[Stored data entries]
>>>

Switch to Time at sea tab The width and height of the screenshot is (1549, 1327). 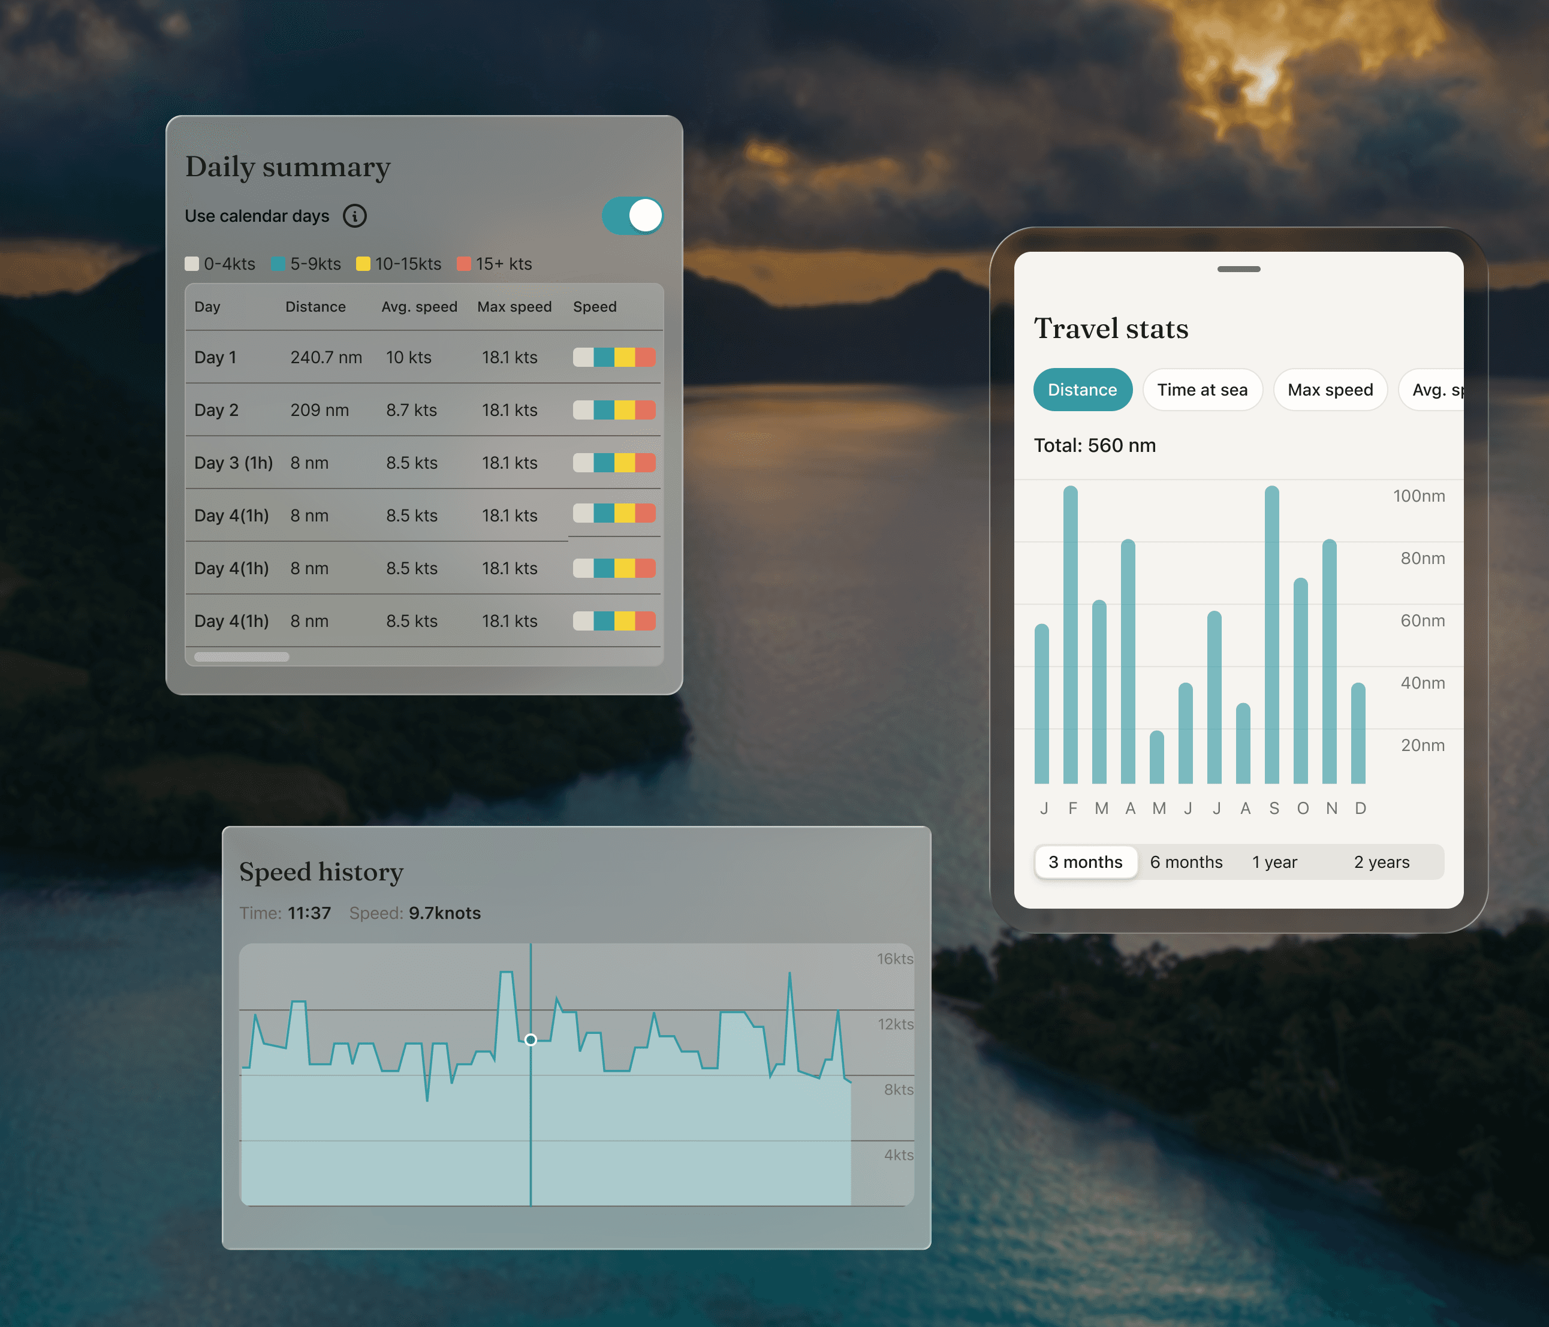(x=1201, y=390)
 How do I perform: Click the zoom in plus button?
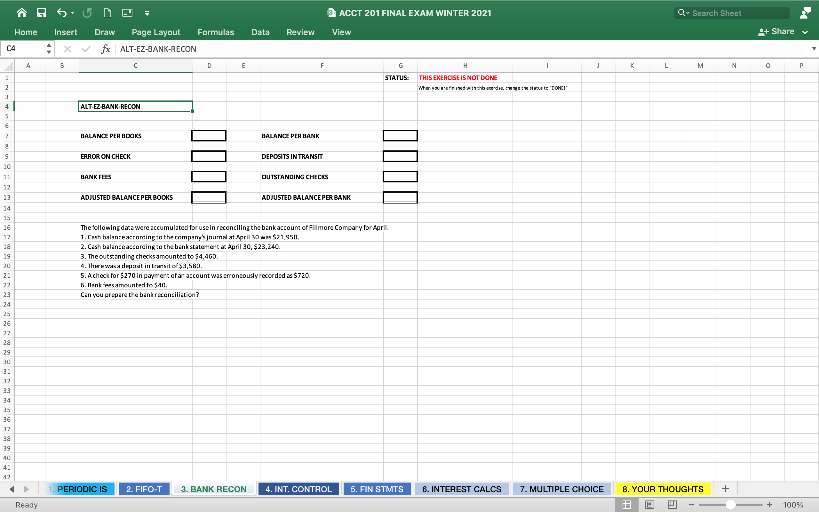pyautogui.click(x=770, y=505)
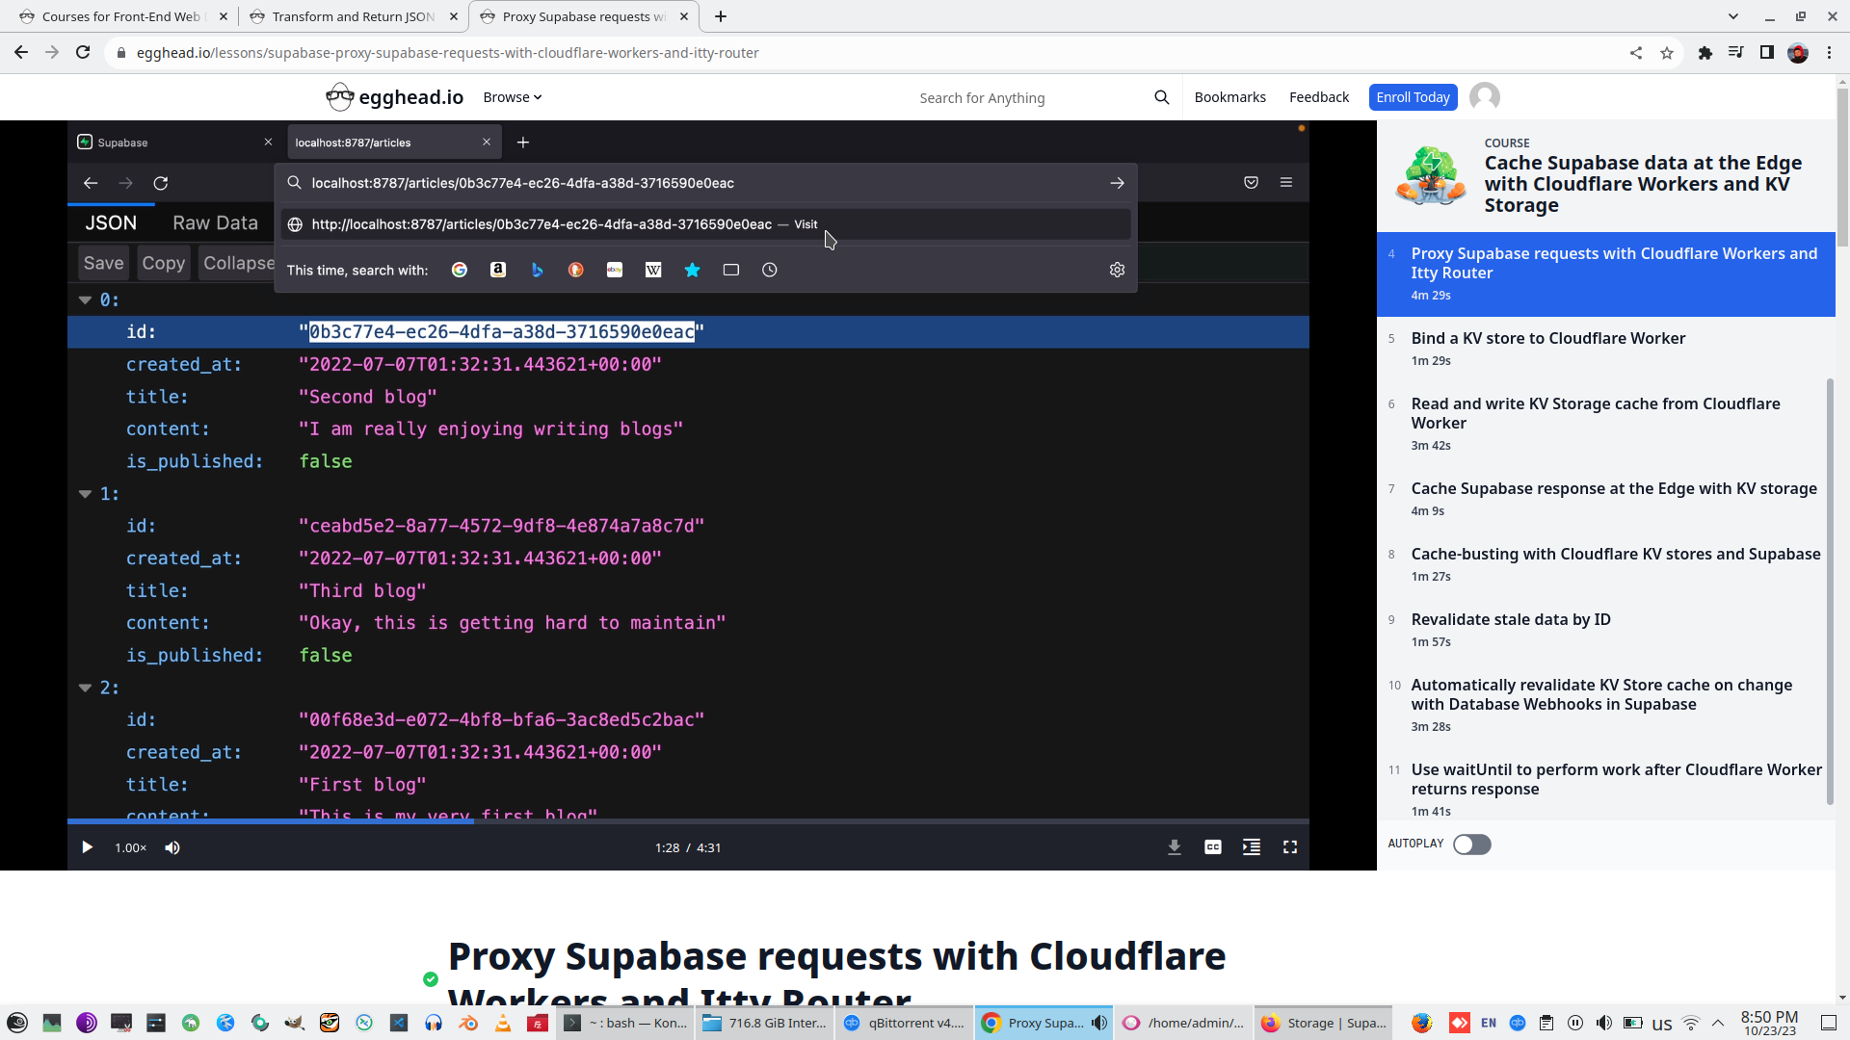Download the video using the download icon

pos(1174,847)
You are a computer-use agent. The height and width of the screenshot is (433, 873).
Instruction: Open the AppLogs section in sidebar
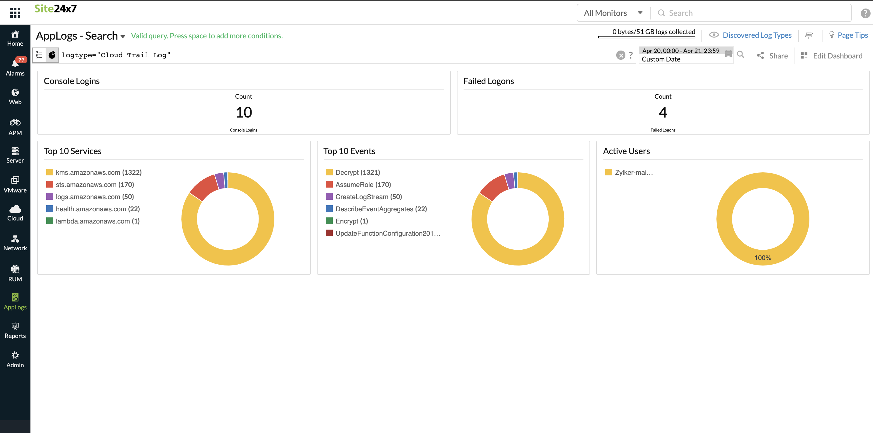pyautogui.click(x=15, y=300)
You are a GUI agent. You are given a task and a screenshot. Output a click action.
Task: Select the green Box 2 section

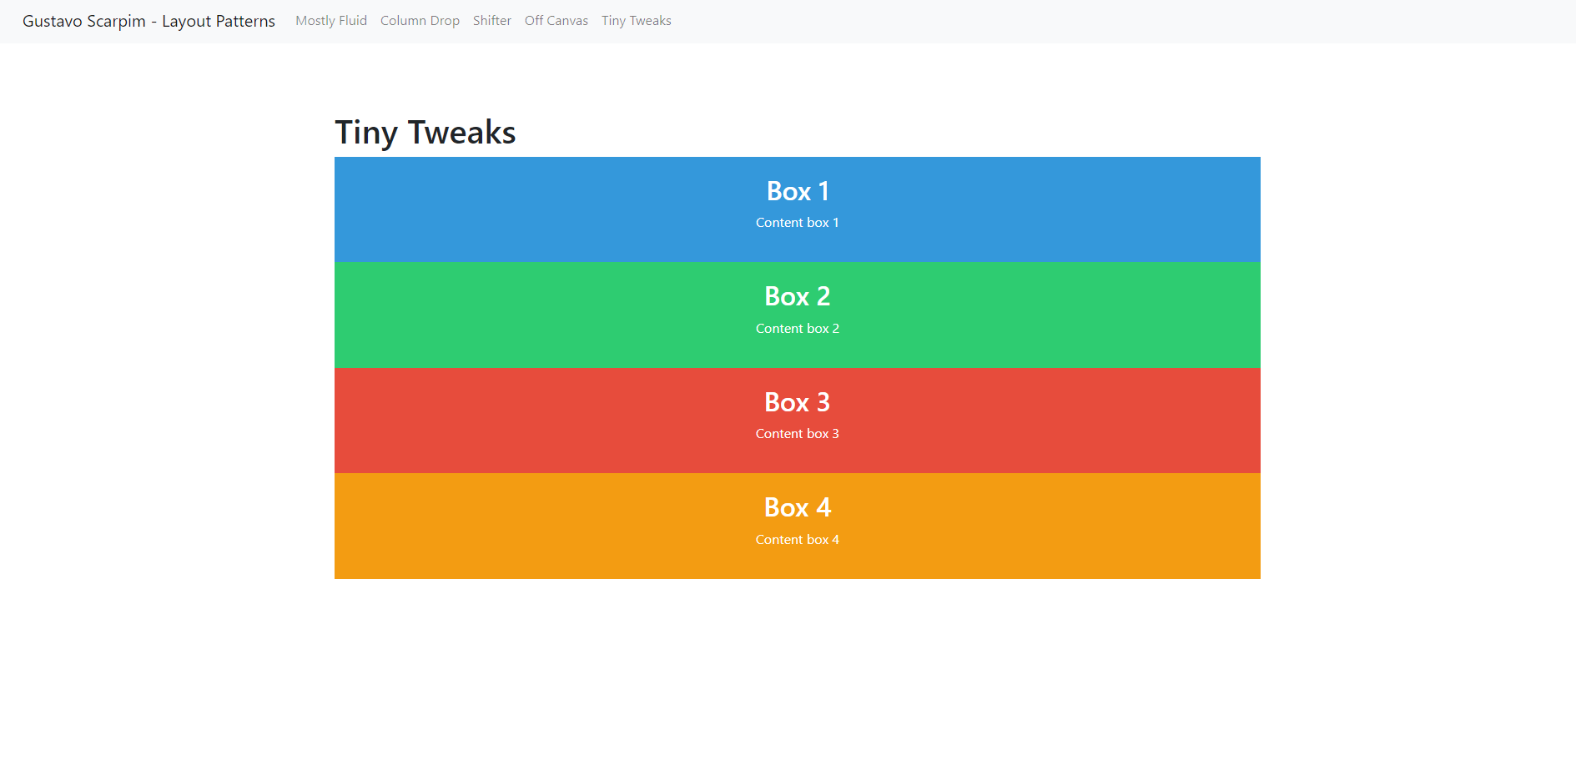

<<<

▸ **Assignment**: Take the line that holds "You are a computer-use" as the start and the last line of the data as the end. Copy only those lines exactly, both ends included, except the pictures.

▸ **Answer for this exercise**:
You are a computer-use agent. The height and width of the screenshot is (433, 873).
Instruction: Open the AppLogs section in sidebar
pyautogui.click(x=15, y=300)
You are a GUI agent. You are given a task and a screenshot. Output a click action.
Task: Select the green Box 2 section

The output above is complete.